Donn Cave donn at u.washington.edu
Fri Jul 21 15:46:01 EDT 2000


Quoth Jurgen Defurne <defurnj at glo.be>:
| I am busy writing some scripts, which should be setuid root (several
| users should be
| able to modify the contents of a file, which is under root control).
|
| The main problem is that setuid root doesn't seem to work with a Python
| script.
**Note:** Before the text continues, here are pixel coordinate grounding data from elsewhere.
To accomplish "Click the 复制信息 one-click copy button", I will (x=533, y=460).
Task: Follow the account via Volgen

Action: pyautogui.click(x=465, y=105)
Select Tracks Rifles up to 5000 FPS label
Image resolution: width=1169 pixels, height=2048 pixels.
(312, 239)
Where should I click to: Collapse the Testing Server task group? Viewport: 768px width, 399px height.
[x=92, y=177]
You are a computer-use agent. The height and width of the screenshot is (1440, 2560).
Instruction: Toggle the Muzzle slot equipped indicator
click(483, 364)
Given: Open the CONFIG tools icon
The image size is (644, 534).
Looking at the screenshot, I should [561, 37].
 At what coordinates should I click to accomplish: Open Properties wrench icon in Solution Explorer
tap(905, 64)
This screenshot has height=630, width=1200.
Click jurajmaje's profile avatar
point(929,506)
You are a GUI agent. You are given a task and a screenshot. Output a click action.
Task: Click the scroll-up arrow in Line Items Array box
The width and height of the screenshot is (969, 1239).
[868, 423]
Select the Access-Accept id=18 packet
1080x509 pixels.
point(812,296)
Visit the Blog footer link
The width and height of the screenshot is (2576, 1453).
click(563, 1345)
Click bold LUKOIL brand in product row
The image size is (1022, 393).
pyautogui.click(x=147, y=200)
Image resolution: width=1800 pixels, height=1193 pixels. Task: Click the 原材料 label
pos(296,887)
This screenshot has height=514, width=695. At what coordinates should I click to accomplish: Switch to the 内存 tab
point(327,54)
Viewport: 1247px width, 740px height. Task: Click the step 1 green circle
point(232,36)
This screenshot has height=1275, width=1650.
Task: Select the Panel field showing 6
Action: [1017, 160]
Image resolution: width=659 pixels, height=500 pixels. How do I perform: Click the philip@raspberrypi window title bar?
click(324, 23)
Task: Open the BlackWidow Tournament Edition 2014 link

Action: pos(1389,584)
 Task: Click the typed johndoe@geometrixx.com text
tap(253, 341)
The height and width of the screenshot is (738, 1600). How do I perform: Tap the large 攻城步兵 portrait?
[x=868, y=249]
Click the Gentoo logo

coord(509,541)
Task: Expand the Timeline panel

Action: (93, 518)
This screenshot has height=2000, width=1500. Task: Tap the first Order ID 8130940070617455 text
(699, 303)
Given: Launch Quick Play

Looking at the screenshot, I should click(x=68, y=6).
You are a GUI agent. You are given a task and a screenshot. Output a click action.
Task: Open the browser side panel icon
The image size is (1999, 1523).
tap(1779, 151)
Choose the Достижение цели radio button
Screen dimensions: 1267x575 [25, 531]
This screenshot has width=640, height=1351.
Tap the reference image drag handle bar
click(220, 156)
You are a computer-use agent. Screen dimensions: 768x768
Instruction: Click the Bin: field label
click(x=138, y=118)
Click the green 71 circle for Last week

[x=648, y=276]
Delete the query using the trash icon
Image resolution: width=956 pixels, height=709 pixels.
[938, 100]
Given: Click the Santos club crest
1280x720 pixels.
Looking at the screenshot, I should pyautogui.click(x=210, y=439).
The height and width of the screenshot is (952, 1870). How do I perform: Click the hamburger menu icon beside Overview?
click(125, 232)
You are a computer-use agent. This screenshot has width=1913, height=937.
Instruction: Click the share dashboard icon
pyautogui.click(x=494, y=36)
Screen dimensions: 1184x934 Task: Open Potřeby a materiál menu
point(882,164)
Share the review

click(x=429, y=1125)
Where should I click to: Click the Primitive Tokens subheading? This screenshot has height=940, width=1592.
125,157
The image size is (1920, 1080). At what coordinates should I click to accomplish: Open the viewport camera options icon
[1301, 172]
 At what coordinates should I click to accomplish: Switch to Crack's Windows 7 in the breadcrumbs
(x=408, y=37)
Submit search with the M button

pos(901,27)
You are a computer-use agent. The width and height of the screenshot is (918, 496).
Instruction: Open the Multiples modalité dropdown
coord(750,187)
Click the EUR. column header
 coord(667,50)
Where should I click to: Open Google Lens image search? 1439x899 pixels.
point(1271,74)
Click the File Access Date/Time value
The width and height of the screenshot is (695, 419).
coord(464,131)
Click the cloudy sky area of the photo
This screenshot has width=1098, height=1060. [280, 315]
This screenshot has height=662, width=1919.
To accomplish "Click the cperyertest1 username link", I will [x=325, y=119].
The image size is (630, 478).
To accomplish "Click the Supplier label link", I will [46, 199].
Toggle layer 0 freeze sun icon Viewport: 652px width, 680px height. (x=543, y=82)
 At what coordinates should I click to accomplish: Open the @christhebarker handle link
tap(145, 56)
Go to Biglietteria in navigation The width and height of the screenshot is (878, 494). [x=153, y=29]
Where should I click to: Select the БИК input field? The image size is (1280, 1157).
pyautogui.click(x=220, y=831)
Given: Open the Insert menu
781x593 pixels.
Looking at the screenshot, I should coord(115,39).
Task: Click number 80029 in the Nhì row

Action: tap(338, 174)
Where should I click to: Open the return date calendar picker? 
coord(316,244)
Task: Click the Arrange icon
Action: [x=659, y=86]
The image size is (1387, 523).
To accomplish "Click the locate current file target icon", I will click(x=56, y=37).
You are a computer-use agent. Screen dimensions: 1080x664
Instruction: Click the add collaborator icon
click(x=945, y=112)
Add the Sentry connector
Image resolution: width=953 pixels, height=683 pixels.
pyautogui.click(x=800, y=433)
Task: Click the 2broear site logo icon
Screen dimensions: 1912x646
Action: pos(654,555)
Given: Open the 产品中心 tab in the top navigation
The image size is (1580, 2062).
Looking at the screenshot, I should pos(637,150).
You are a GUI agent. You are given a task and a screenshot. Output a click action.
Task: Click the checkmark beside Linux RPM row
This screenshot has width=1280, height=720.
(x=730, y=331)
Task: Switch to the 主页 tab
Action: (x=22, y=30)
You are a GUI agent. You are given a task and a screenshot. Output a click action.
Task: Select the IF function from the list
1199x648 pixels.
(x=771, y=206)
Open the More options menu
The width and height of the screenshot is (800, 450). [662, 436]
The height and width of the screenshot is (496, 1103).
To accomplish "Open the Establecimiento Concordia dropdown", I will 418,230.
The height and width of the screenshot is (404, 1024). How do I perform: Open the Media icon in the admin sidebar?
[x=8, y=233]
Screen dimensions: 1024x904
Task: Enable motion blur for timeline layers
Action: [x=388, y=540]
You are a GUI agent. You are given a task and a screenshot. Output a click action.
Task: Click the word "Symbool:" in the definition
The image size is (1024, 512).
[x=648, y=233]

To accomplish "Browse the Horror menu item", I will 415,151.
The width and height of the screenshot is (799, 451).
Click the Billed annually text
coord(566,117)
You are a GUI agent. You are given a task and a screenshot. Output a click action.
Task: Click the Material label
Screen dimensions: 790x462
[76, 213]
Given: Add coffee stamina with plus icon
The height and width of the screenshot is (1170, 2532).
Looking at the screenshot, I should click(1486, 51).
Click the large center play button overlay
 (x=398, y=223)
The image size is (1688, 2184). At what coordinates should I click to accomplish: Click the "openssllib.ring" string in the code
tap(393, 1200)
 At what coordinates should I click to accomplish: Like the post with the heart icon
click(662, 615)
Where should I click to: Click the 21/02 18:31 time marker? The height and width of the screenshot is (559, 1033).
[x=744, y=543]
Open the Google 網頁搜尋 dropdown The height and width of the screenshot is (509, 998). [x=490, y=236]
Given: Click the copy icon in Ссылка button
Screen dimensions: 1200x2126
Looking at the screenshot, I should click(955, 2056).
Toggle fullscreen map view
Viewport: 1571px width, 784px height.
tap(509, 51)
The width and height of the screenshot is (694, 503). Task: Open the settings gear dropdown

If i have
| two programs :
|
| rwsr-xr-x .... tu.pl (obviously Perl)
| rwsr-xr-x .... tu.py (the same in Python)
|
| then the perl script reports UID and EUID as 0 and 1000 (or reverse,
| they are DIFFERENT),
| but the Python script reports 1000 and 1000 (a further test to open a
| root owned file in
| read mode raises an exception).

The Python interpreter is normal in this respect.  For another example,
try a shell script - the shell won't be able to assume root privileges
through a setuid bit on the script file.  Python can't either.

Perl accomplishes this through a special gimmick of a setuid-root
interpreter installed along with the normal one.  This is an extremely
risky business.  I'm sure the author of Perl has done what needed to
be done to make it tolerable, but that work has not been done with
Python and probably never will be.

When I need setuid privilege, I write that part in C and assign the
setuid privilege to that executable, then invoke it from Python.